--- START ---

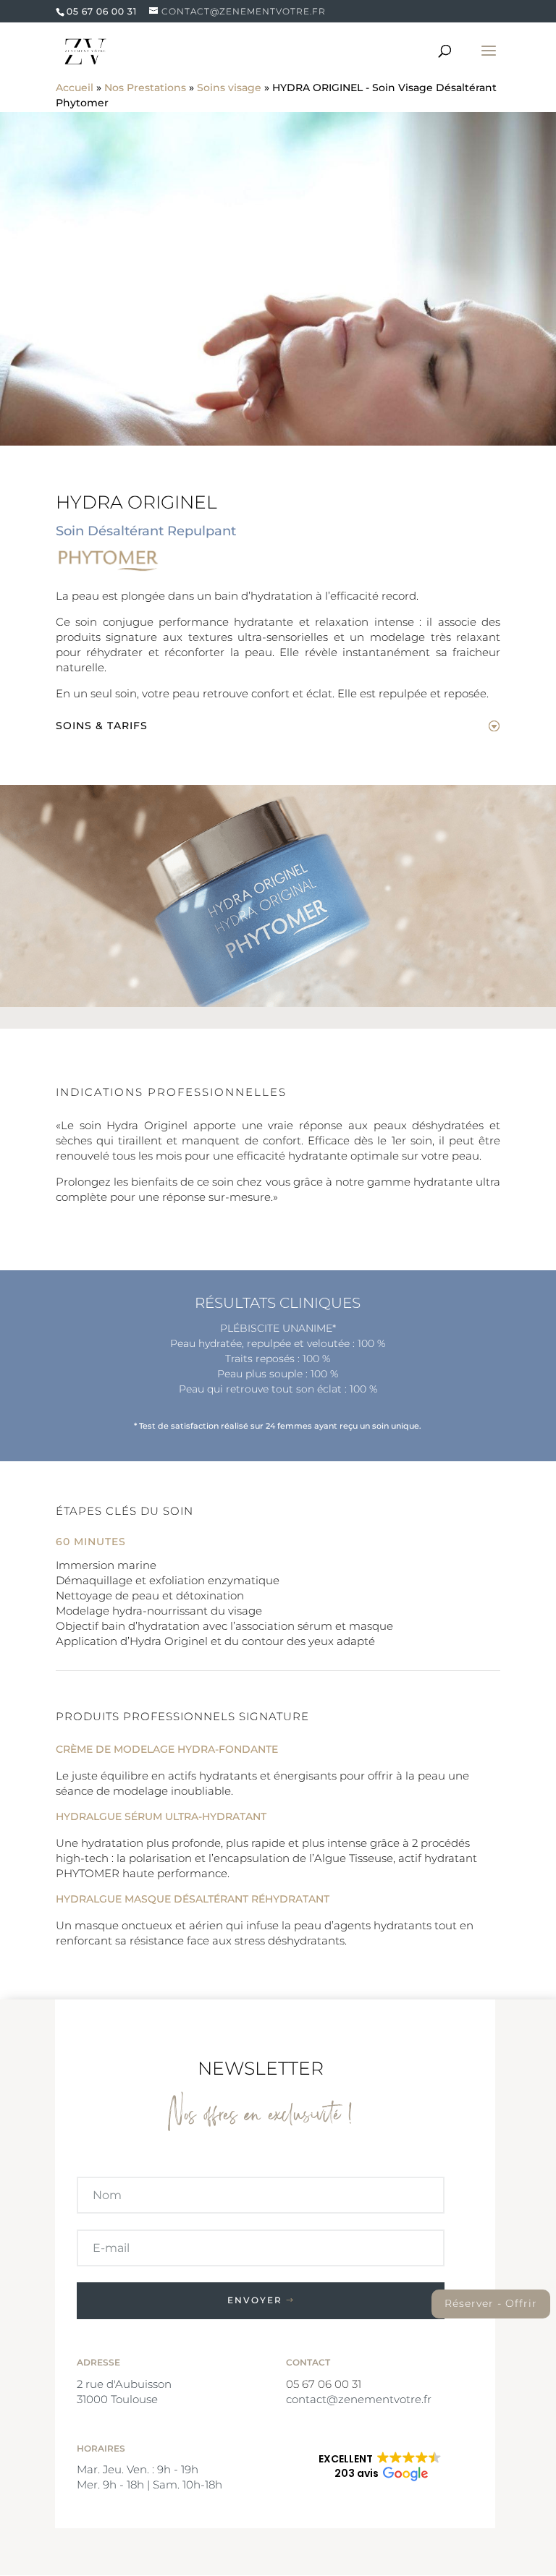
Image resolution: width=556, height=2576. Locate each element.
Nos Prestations (145, 87)
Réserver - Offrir (491, 2303)
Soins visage (229, 87)
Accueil (74, 87)
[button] (379, 2467)
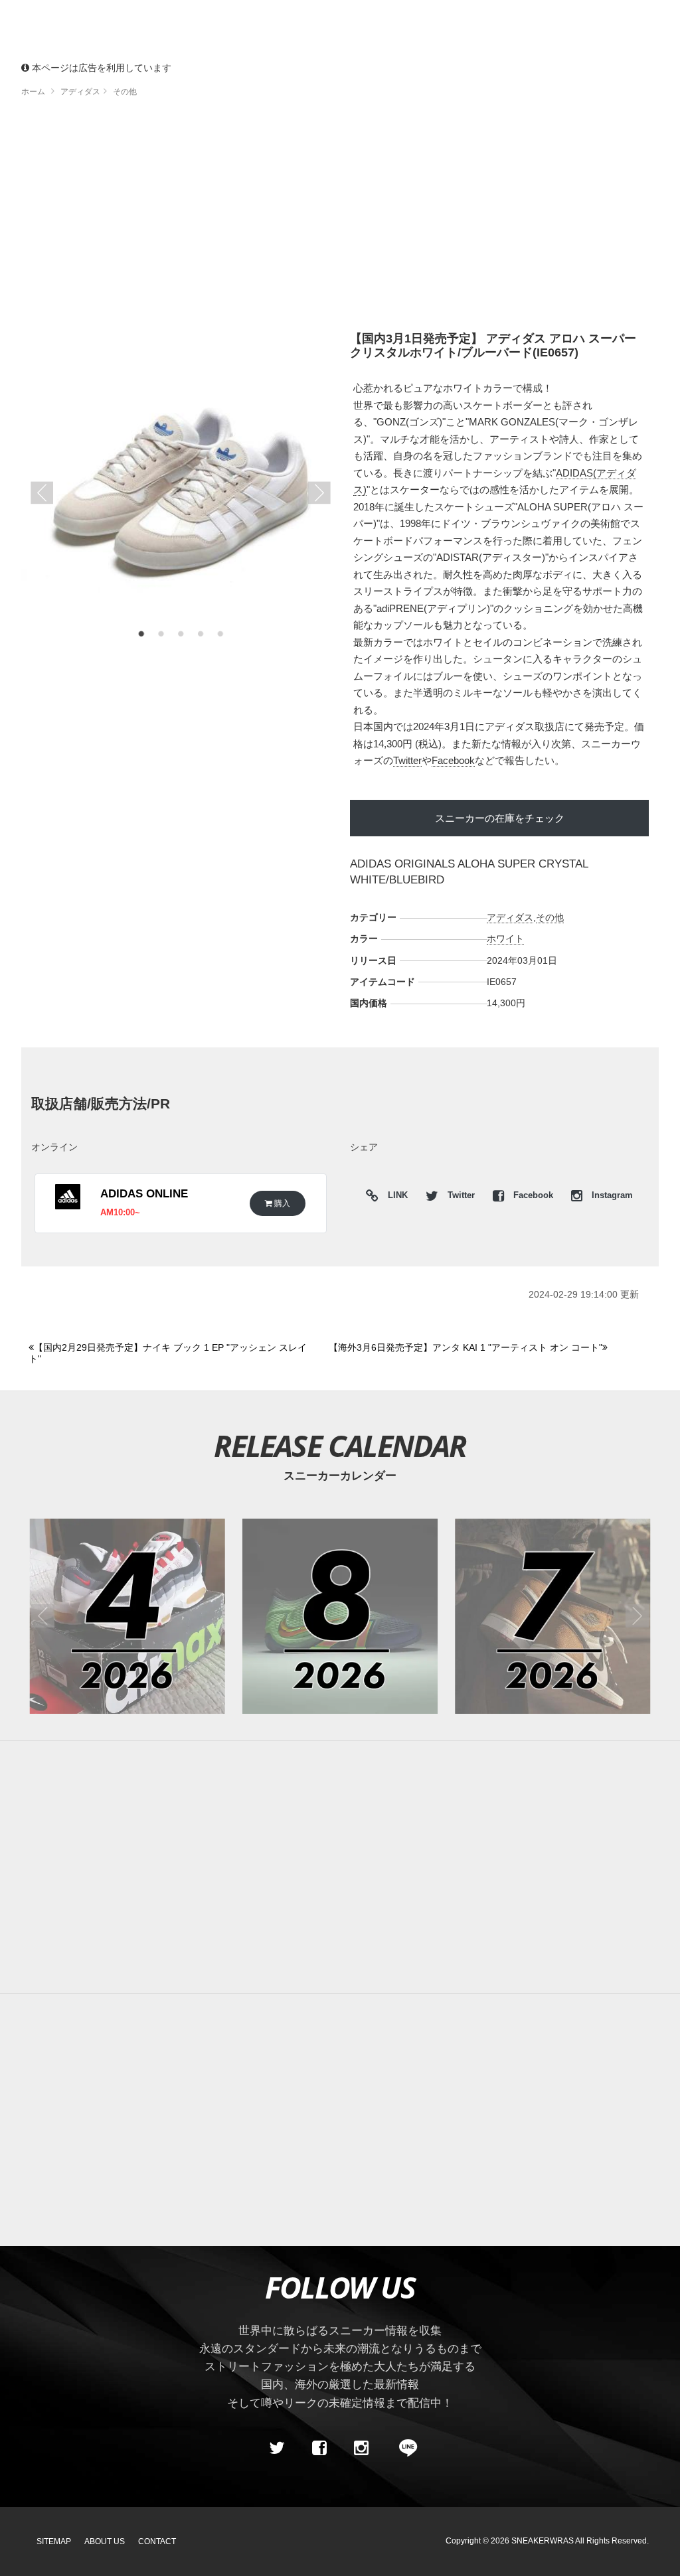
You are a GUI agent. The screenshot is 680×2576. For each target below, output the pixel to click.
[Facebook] (318, 2448)
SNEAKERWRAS (542, 2540)
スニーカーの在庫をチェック (499, 818)
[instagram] (361, 2448)
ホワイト (505, 938)
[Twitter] (277, 2448)
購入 (281, 1203)
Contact (157, 2541)
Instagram (611, 1195)
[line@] (403, 2448)
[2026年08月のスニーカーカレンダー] (340, 1615)
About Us (104, 2541)
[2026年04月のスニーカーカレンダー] (127, 1615)
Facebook (453, 760)
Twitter (407, 760)
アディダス (510, 917)
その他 (550, 917)
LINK (394, 1197)
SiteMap (54, 2541)
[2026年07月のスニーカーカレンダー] (552, 1615)
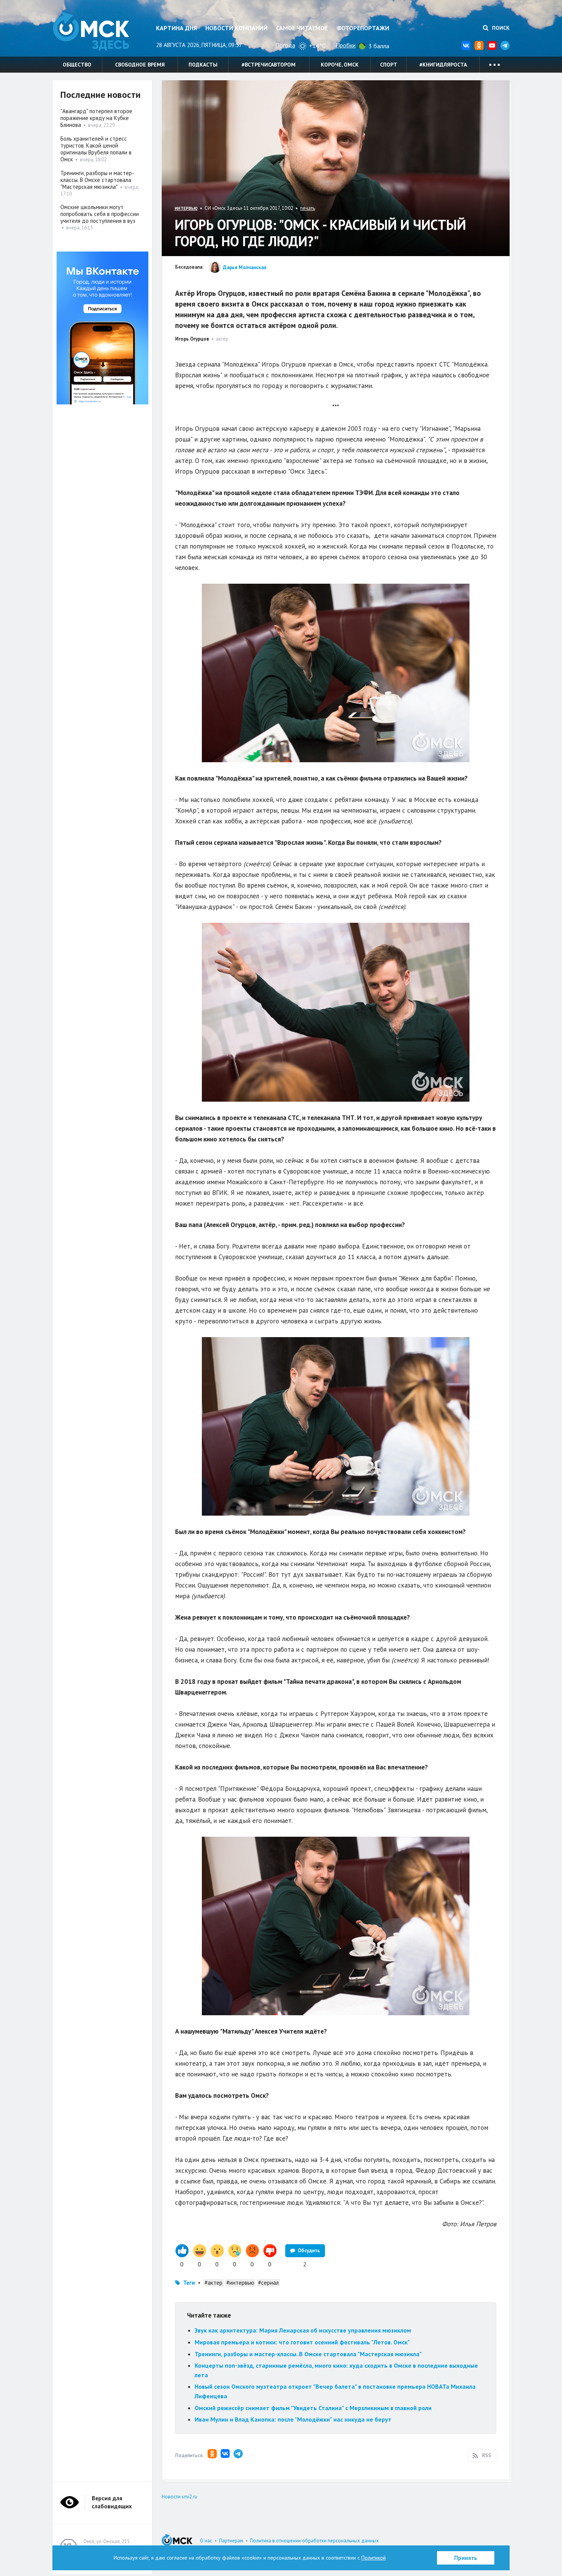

--- END ---

Leave the pictures out, and retype exactly the lines from the one containing "[Facebook] (318, 2448)" through the last line of the entries above, both included.

[Facebook] (318, 2448)
SNEAKERWRAS (542, 2540)
スニーカーの在庫をチェック (499, 818)
[instagram] (361, 2448)
ホワイト (505, 938)
[Twitter] (277, 2448)
購入 (281, 1203)
Contact (157, 2541)
Instagram (611, 1195)
[line@] (403, 2448)
[2026年08月のスニーカーカレンダー] (340, 1615)
About Us (104, 2541)
[2026年04月のスニーカーカレンダー] (127, 1615)
Facebook (453, 760)
Twitter (407, 760)
アディダス (510, 917)
その他 (550, 917)
LINK (394, 1197)
SiteMap (54, 2541)
[2026年07月のスニーカーカレンダー] (552, 1615)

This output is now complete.